Abstract
Morules, or morule-like features, can be identified in benign and malignant lesions in various organs. Morular features are unusual in pulmonary adenocarcinoma cases with only 26 cases reported to date. Here, we describe two cases of pulmonary adenocarcinoma with morule-like features in Korean women. One patient had a non-mucinous-type adenocarcinoma in situ and the other had an acinarpredominant adenocarcinoma with a micropapillary component. Both patients showed multiple intra-alveolar, nodular, whorled proliferative foci composed of atypical spindle cells with eosinophilic cytoplasm. Targeted next-generation sequencing was performed on DNA extracted from formalin-fixed paraffin-embedded samples of the tumors. Results showed unusual epidermal growth factor receptor (EGFR) mutations, which are associated with drug resistance to EGFR tyrosine kinase inhibitors, revealing the importance of identifying morule-like features in pulmonary adenocarcinoma and the need for additional study, since there are few reported cases.
Morules, or morule-like features, can be identified in both benign and malignant lesions in various organs [1]. A subset of pulmonary adenocarcinomas show morule-like features, particularly papillary-predominant adenocarcinoma [2]. Morules can also be identified in adenocarcinoma in situ (AIS); previously known as bronchioloalveolar carcinoma [3]. One case in this report showed morule-like features in AIS and the other case showed these features in invasive adenocarcinoma. Using next-generation sequencing (NGS), we attempted to identify the molecular characteristics of these rare morular features in the two cases.
The Institutional Review Board of Korea University Anam Hospital (2018AN0182) approved this study, and we received informed consent from both patients.

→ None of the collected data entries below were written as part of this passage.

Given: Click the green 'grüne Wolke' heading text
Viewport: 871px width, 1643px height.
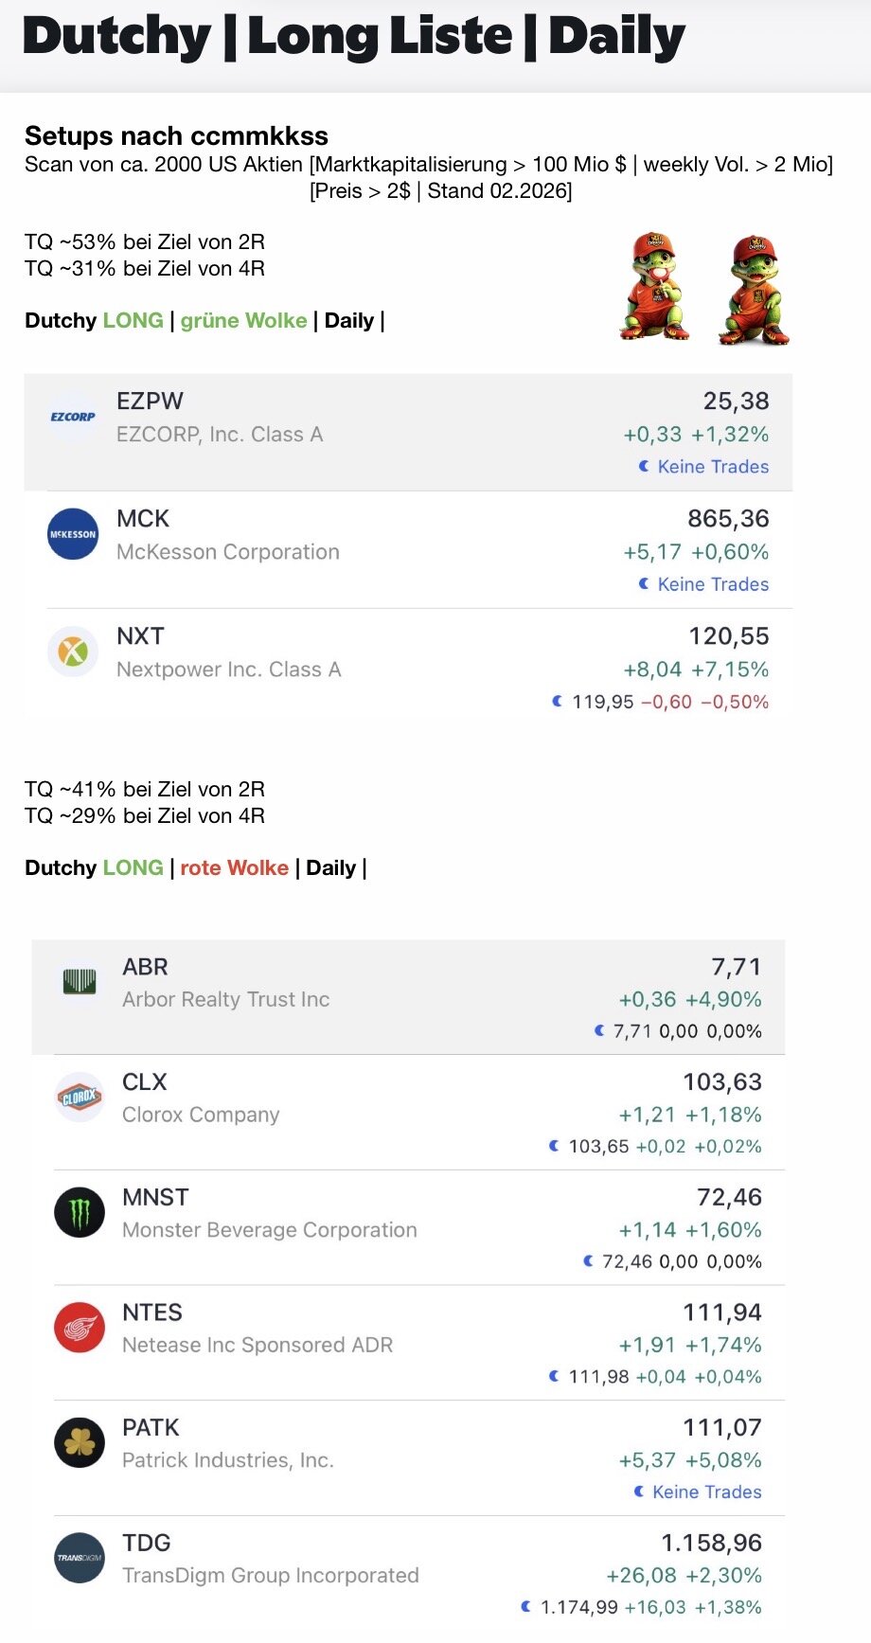Looking at the screenshot, I should [x=243, y=321].
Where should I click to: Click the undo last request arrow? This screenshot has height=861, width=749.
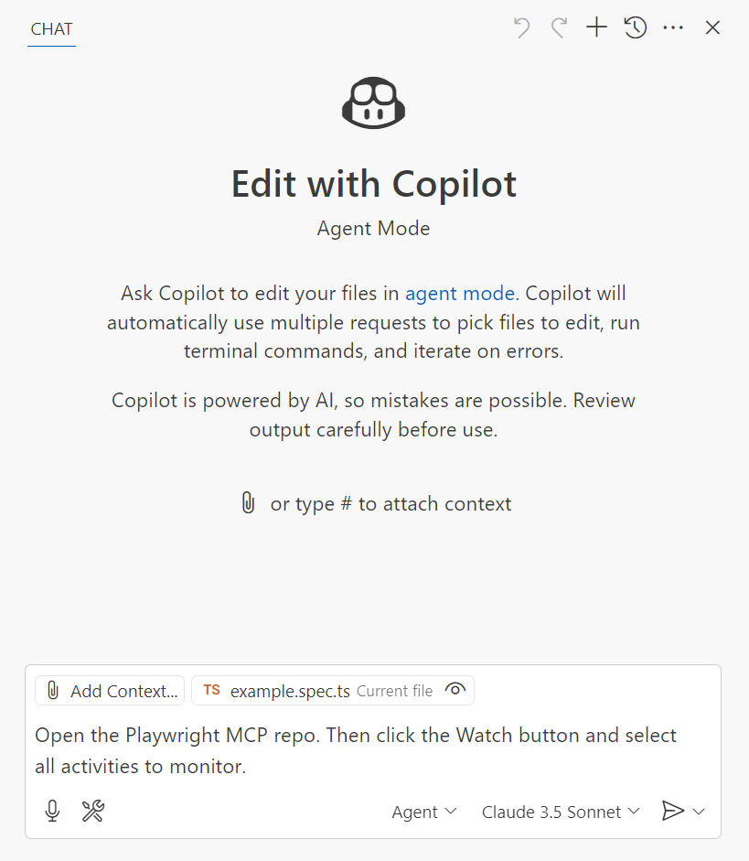[x=522, y=28]
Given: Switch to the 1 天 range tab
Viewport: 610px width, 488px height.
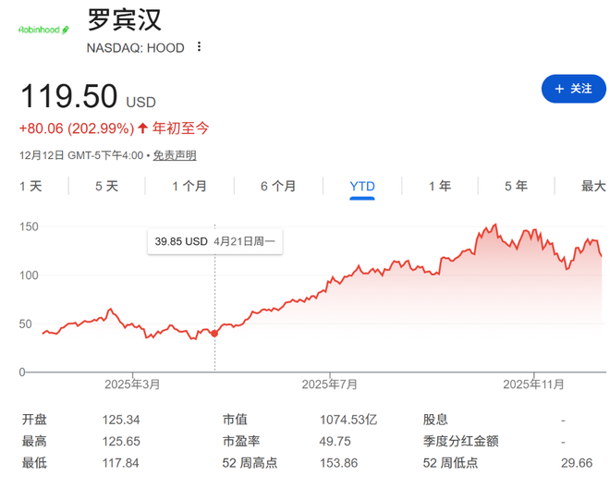Looking at the screenshot, I should pos(31,186).
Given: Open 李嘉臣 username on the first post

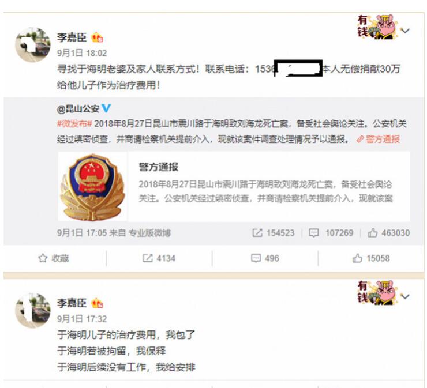Looking at the screenshot, I should pos(72,37).
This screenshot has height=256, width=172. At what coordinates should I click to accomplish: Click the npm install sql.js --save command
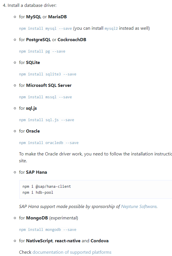click(x=46, y=120)
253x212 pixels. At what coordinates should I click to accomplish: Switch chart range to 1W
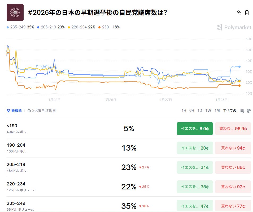(x=208, y=111)
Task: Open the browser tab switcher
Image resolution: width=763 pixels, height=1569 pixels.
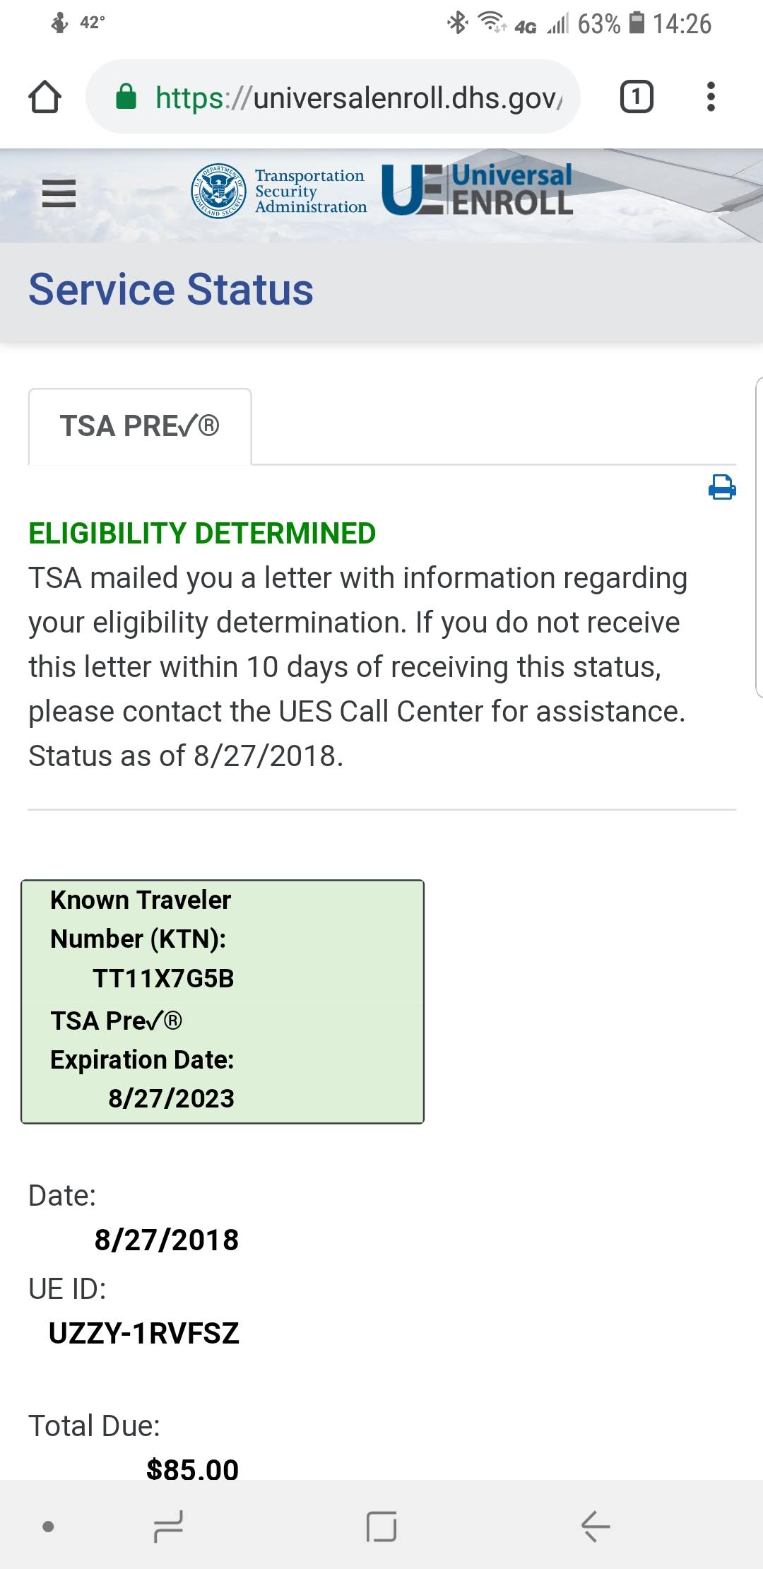Action: tap(636, 97)
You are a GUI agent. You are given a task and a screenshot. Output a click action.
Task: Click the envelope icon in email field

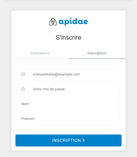tap(23, 74)
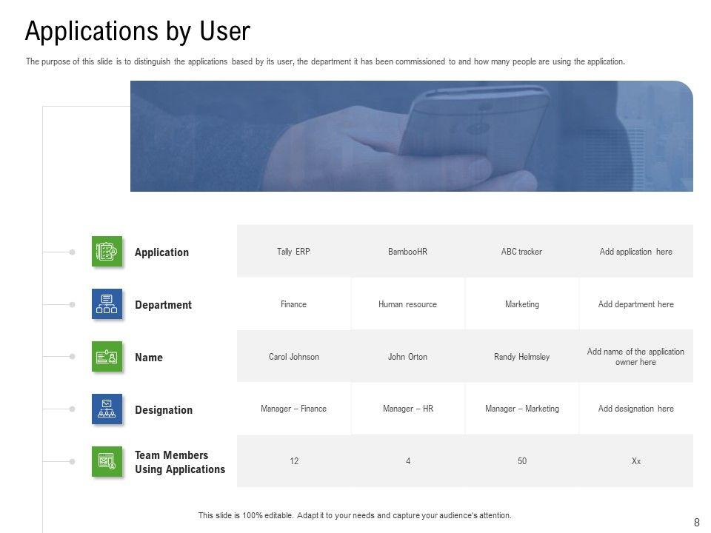
Task: Select the "ABC tracker" cell
Action: pos(521,252)

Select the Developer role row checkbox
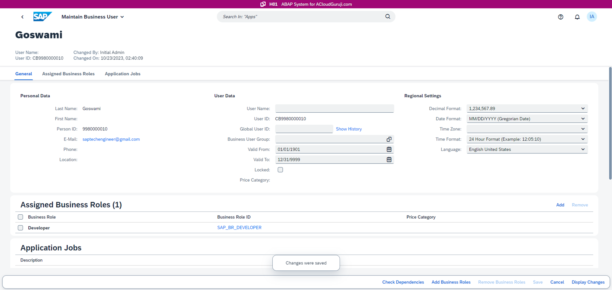[21, 228]
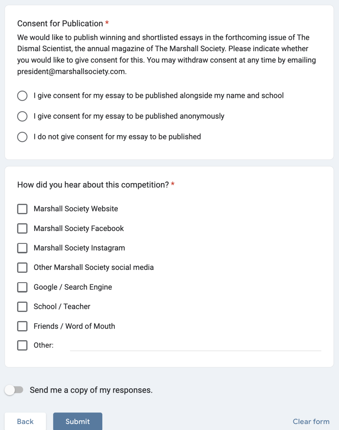339x430 pixels.
Task: Tick School / Teacher checkbox
Action: (x=22, y=307)
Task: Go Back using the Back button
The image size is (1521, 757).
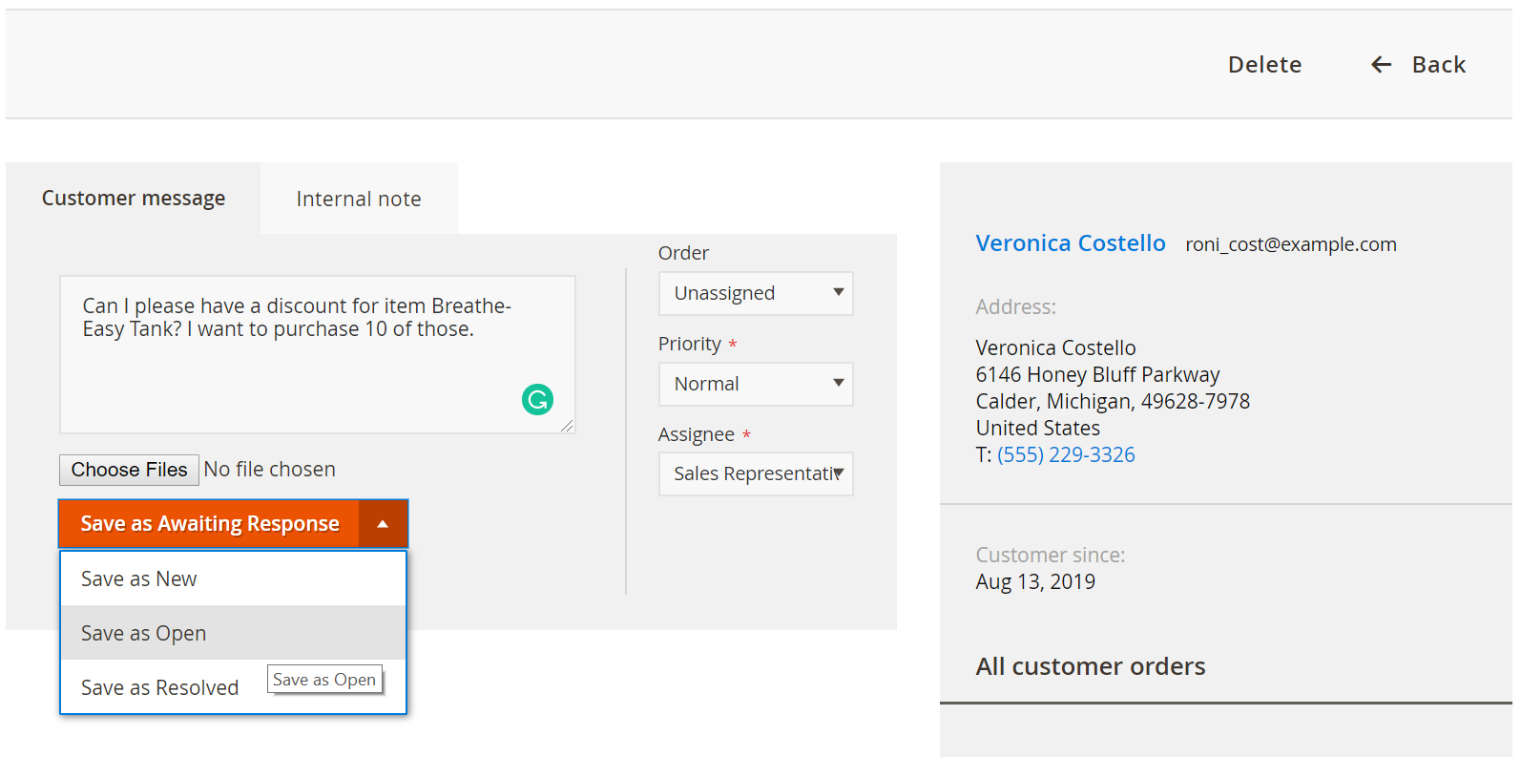Action: point(1418,65)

A healthy, 78-year-old Korean woman was admitted to the hospital with an incidental mass in the left lung. The computed tomography (CT) scan of the left upper lung showed a sub-solid nodule measuring 23 mm in diameter, suggestive of AIS or minimally invasive adenocarcinoma. The patient had no surgical history, had never smoked, and was relatively healthy. A segmentectomy was performed to remove the pulmonary mass. Grossly, the resected lung measured 10.3×5.3×4.5 cm and weighed 30 g in total. The pleural surface of the mass was smooth. The tumor measured 2.2×1.8 cm, was fibrotic and whitish and grey colored without hemorrhage or necrosis, and did not involve the pleura. Hematoxylin and eosin–stained histology sections showed lepidic growth of atypical columnar cells with enlarged nuclei and irregular nuclear contours (Fig. 1A). There were multiple intraalveolar nodular proliferative foci composed of atypical spindle cells with eosinophilic cytoplasm (Fig. 1B). Cells in the nodular proliferative lesions were arranged in a whorled pattern, normally interpreted with a squamoid appearance, yet obvious squamous differentiation was not seen. The underlying pulmonary architecture was preserved, which suggested that stromal invasive foci were not present. Neither lymphovascular nor pleural invasion was evident; therefore, the final diagnosis was non-mucinous type AIS. Upon immunohistochemistry, the cells forming morule-like features were positive for thyroid transcription factor 1 (TTF-1) and cytokeratin (CK), but negative for p40, CDX-2, neuron-specific enolase, chromogranin, and synaptophysin (Fig. 1B, inset). There were no remarkable features in normal lung tissue. We also performed NGS analysis and revealed an insertion in epidermal growth factor receptor (EGFR) exon 20 (NM_001346897.1: c.2180_2185dup) with 35.5% mutation abundance. There was no evidence of recurrence or metastasis at 1-year follow-up.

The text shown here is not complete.